Hong Kong’s new long-shot king Alberto Sanna heads to Happy Valley for seven rides on Wednesday night with the same mindset that helped him land the season’s longest-priced winner last weekend with 117-1 chance Smart Charade.

“I just ride every race like it’s my last,” said Sanna, whose six winners this season have come at an average odds of 27-1.

“I’m not a person who looks at the odds. I don’t care, I just do my job and the ride the horse as well as possible. But it’s not easy to ride 100-1 shots.”

Like most newcomers to the competitive Hong Kong racing scene, the Italian has had to get used to steering horses with very little chance of winning, with just 10 of his 149 rides so far starting single figures in betting.
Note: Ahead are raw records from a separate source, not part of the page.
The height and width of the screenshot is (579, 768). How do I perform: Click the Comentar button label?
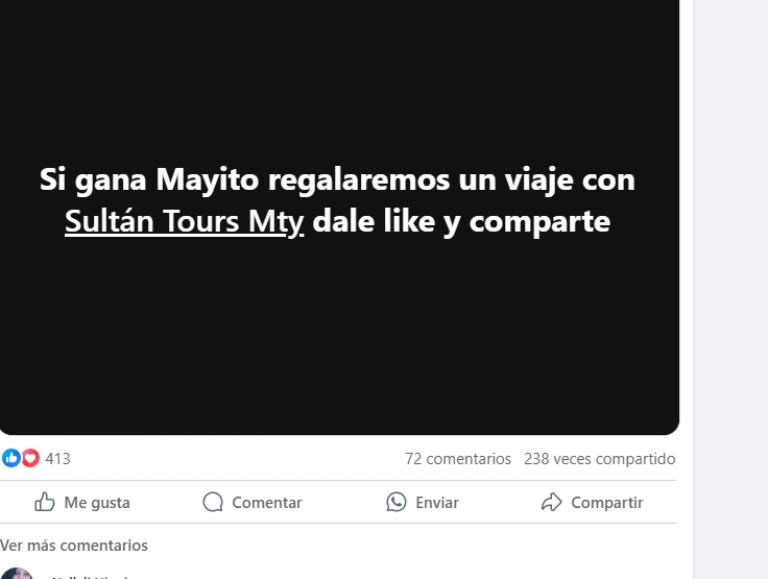[x=267, y=503]
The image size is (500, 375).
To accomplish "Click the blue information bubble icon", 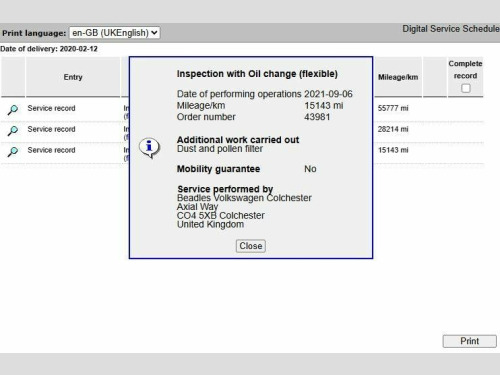I will pos(149,148).
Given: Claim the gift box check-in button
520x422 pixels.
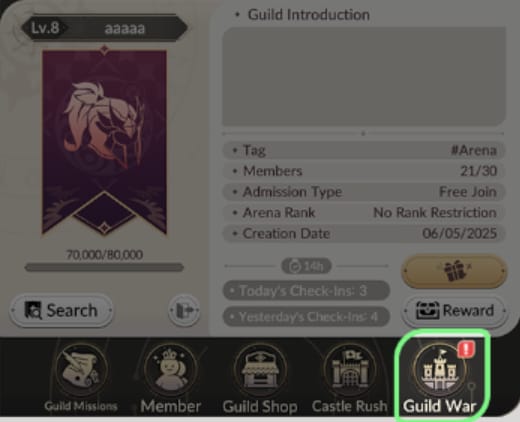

“Of course this is normal, I’m new, people are just starting to get to know me – it’s impossible to be on favourites all of the time,” Sanna said.

Still, now that Sanna has gained some traction with winners at the past two meetings, he has no plans of easing up.

“I arrived thinking short-term but now I want to stay,” he said. “Now that I have got one foot in, I want to get the other foot in and establish myself here. It’s been difficult to get this far, so why not try and make something of it? Everything was looking a little bit negative to start with, riding a lot of horses with no chance, but when you get a win or two, everything looks nicer. I like Hong Kong a lot more now.”

Typical of the 32-year-old’s approach was a last start placing on outsider Association Fans two weeks ago, with the five-year-old now drawn better in the Class Four Pedder Handicap (1,650m).

Associations Fans, a known recalcitrant in the pre-race parade ring, has drawn barrier three but Sanna said that doesn’t mean he will ride the back-marker much differently.

“He still has to come from behind, but put it this way, if he had drawn barrier three and not gate 11 last time I think he probably would have won,” he said.

Christmas comes early as Alberto Sanna delivers a Sha Tin double

“You cannot put him on the pace, he has to run his own race and feel comfortable. It doesn’t matter if they go fast or slow, he is the type of horse that he has to have a relaxed feeling or he won’t finish the race off. That is the key to him, to help him stay calm as he has been a tricky horse in the past, jig-jogging and dancing around before the start. I’ll do my best to keep him quiet.”